# Kempstone and Roman Carbide bits



## chengiz (Oct 30, 2010)

Could anyone shed some light on the quality and advisability of using router bits made by Kempstone and Roman Carbide. These two manufacturers, unlike most mainstream router bit makers, ship their products to India. However, I have not tried their products, having purchased excellent quality Amana Tools and Whiteside bits in the past. Any experience of Kempston and Roman Carbide bits would be a great help as I am thinking of buying a few of their bits. Thanks.


----------



## Arcola60 (Jul 4, 2009)

I have purchased and used some Roman carbide router bits. They were not being supplied any more through my local woodworking store. I used most of them already. They performed well. The store was supplying mostly Whiteside. 
I think the customers were requesting Whiteside.
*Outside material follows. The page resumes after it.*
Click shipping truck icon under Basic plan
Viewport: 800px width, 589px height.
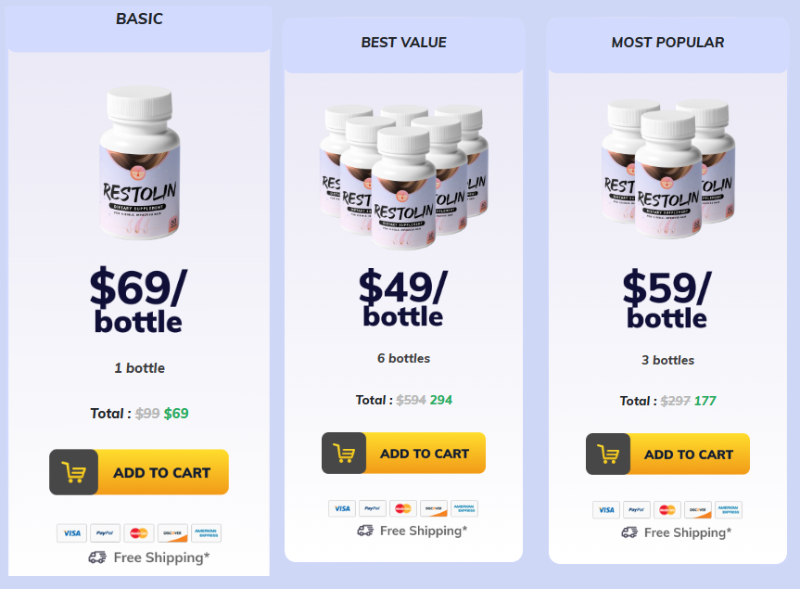coord(97,557)
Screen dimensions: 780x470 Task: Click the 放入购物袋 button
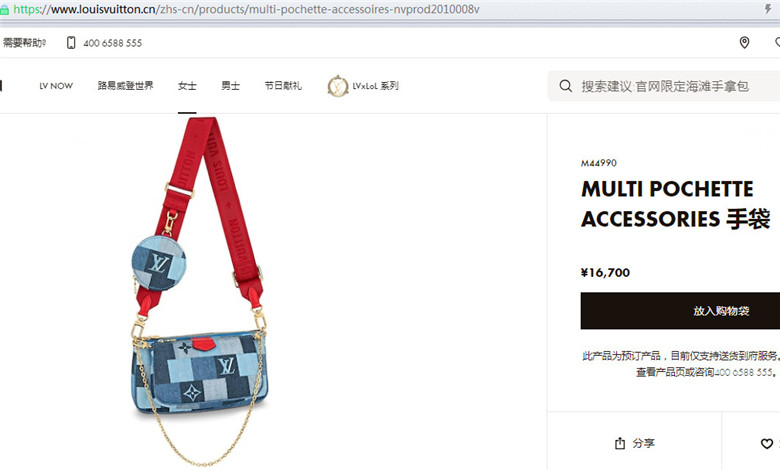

They still have some left. Nothing I really need though. They did everything I need, but I did not try to push it to the limit. They seem like a quality bit. Hope this helps


----------



## rwbaker (Feb 25, 2010)

I spent my last days before retirement flying back and forth to my headquarters 100 miles from Mumbai - being in the technical end of the world you can say two things about Indian products - they are really good and on par with the French and British or really bad being lower than the worst that the Chinese can penny-pinch down. Most have gotten much better over the last decade and I would try one just to see. I am seriously considering a Indian Metal lathe 13"x40" for my gunsmithing operation. The Indians were masters of metallurgy when Stonehenge was being built.

Good Luck - Baker


----------



## Greyghost(65) (Jan 14, 2013)

*Kempston router bits*



chengiz said:


> Could anyone shed some light on the quality and advisability of using router bits made by Kempstone and Roman Carbide. These two manufacturers, unlike most mainstream router bit makers, ship their products to India. However, I have not tried their products, having purchased excellent quality Amana Tools and Whiteside bits in the past. Any experience of Kempston and Roman Carbide bits would be a great help as I am thinking of buying a few of their bits. Thanks.


I have been using the Kempston bits for a few years now. I use them mainly on Maple and mdf and found that they have stood up fairly well. Greyghost


----------



## chengiz (Oct 30, 2010)

Thanks, its assuring to learn about some Indian products being good but my experience has been very varied. Quality depends enormously between one company and another. The trick is to find a good company, I guess.


----------



## chengiz (Oct 30, 2010)

Arcola60 said:


> I have purchased and used some Roman carbide router bits. They were not being supplied any more through my local woodworking store. I used most of them already. They performed well. The store was supplying mostly Whiteside.
> I think the customers were requesting Whiteside. They still have some left. Nothing I really need though. They did everything I need, but I did not try to push it to the limit. They seem like a quality bit. Hope this helps


Thanks, that's a big help. Always scared that a bit of carbide will shear off while I am routing!


----------



## rwbaker (Feb 25, 2010)

Never had the carbide shear but I did send a 1/4" bit out at 30k rpm when the shaft sheared - very exiting.

Baker


----------



## chengiz (Oct 30, 2010)

rwbaker said:


> Never had the carbide shear but I did send a 1/4" bit out at 30k rpm when the shaft sheared - very exiting.
> 
> Baker


That sounds scary!


----------



## rwbaker (Feb 25, 2010)

Things are only scary the first time, the second time and beyond you learn how to walk behind large I beams from one part of the plant to the other, you switch to 100% 1/2 inch shafts, etc. That way when it goes at least you have a bit of protection. Beside compared to formula cars and hydroplanes - the rest of life is reasonably safe.


----------